◆ PROBLEM REQUIREMENTS
Can you rewrite the items from the line with "The height and" to the line with "pyautogui.click(x=828, y=10)", changing "question mark" to "information" and leaving everything else as it is?

◆ AVAILABLE DATA
* * * * * * *
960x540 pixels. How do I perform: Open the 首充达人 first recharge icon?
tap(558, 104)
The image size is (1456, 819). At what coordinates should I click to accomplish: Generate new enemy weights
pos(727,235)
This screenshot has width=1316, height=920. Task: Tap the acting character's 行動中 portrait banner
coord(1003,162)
* * * * * * *
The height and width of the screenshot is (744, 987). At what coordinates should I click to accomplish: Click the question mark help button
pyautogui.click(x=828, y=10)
* * * * * * *
◆ RESPONSE TO THIS TASK
The height and width of the screenshot is (744, 987). At what coordinates should I click to accomplish: Click the information help button
pyautogui.click(x=828, y=10)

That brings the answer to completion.